A team led by researchers with the Allegheny Health Network (AHN) Neuroscience Institute, at Allegheny General Hospital (AGH) in Pittsburgh, assessed the influence of DMTs on clinical outcomes, namely disability milestones, by conducting one of the longest running and most detailed studies of its type. It followed people diagnosed with MS for up to 15 years after symptom onset.
“In the field of MS research, the most widely cited natural history studies involve the pretreatment era of a patient’s journey,” Thomas Scott, MD, a neurologist at AHN and the study’s senior author, said in a press release. “The publication of our work is an exciting advancement in the world of MS care, as it provides insight into better outcomes over the past few decades.”
Researchers reviewed all the available disability data collected routinely on 184 newly diagnosed relapsing MS patients seen at their clinic from 1989 through 2006. Patients’ mean age at symptom onset was 35.4.
Most (76%) were examined at least once a year after an initial diagnosis, and followed for an average of 13 years. Outcomes were evaluated based on the expanded disability status scale (EDSS), which ranged from 0 (no disability) through 6, which is defined as ‘the use of a walking aid such as a cane or crutch to walk roughly 100 meters.’
Results indicated that 25% of these patients took 10.7 years to reach EDSS 3.0 (moderate disability), and 25% took 16.3 years to reach an EDSS of 6.0.
Among the group followed for 15 years after symptom onset, 19% reached an EDSS of 6.0.
“For patients who were observed throughout the duration of the study, we looked at them until they reached about 50 years old. At that time, just under 20 percent had become cane dependent needing support to walk more than one or two blocks,” Scott said.
“When we examine our outcomes data along with some of the most recent reports of other MS treatment centers we note that overall the trends suggest potentially better outcomes compared to natural history studies,” the researchers wrote.
Overall, “it looks like general progression of the disease has slowed, and far few patients are ever disabled, thanks to advances in clinical therapies, education and resources,” Scott added.
In the study, patients were typically treated with DMTs within two years of diagnosis, with the majority (98%) receiving either interferons (brand names include Avonex and Betaseron) or glatiramer (sold as Copaxone, Glatopa and other generics), with only a small group (22%) given Tysabri (natalizumab), usually after reaching an EDSS of 4.0.
Based on their findings, the team concluded that with the wide availability of DMTs, and their potential to improve a person’s quality of life and slow disease progression, the prognosis of relapsing MS is now much more favorable than previously reported.
However, measures of the long-term impact of DMT use in future studies are needed.
“The long term impact of DMTs may now be coming into focus, as a new prognosis for RMS is unfolding,” the researchers concluded. “Though our results seem favorable, measurement of the long term impact of new treatments on the moving target of long term prognosis still represents a daunting challenge.
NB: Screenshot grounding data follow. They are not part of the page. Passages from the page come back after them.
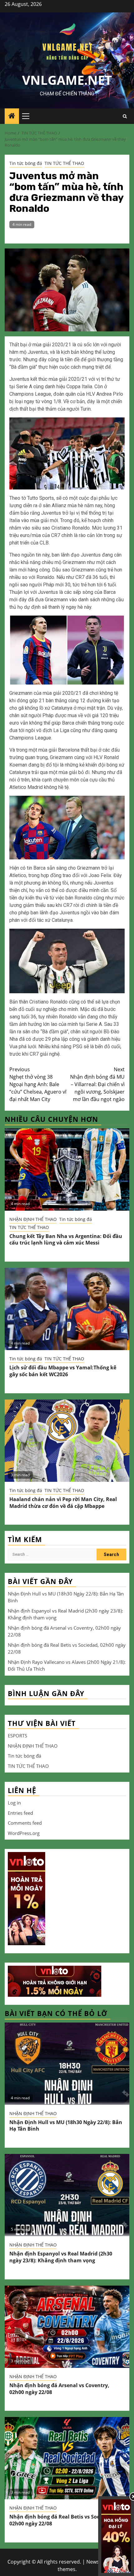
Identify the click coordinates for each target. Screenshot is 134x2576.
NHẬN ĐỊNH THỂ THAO (33, 1219)
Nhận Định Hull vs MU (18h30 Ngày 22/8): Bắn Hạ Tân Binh (65, 2125)
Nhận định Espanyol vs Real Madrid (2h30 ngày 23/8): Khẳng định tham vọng (60, 2257)
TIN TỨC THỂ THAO (64, 163)
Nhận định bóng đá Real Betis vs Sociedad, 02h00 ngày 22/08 (62, 2520)
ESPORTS (17, 1735)
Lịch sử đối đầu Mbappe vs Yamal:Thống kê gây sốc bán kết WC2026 (62, 1371)
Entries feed (20, 1813)
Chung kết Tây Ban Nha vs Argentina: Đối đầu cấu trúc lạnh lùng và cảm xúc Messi (65, 1239)
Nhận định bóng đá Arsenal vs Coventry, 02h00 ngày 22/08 (59, 2389)
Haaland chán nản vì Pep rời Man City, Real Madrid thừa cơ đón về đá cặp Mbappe (63, 1502)
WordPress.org (24, 1833)
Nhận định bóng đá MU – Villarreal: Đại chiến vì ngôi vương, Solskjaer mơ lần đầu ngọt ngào (97, 1084)
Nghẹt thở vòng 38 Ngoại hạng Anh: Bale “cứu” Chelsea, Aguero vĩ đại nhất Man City (37, 1084)
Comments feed (25, 1823)
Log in (14, 1803)
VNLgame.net (67, 80)
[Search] (125, 116)
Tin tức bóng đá (25, 163)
The availability of highly efficacious treatments will hopefully make this easier.”
Added Scott: “Through these findings, we begin to open a larger window of opportunities for clinicians to better understand and treat patients. … I think we’re also shedding more light on the disease which in turn can lend to a healthier peace of mind and hope for a promising future” for patients and their families.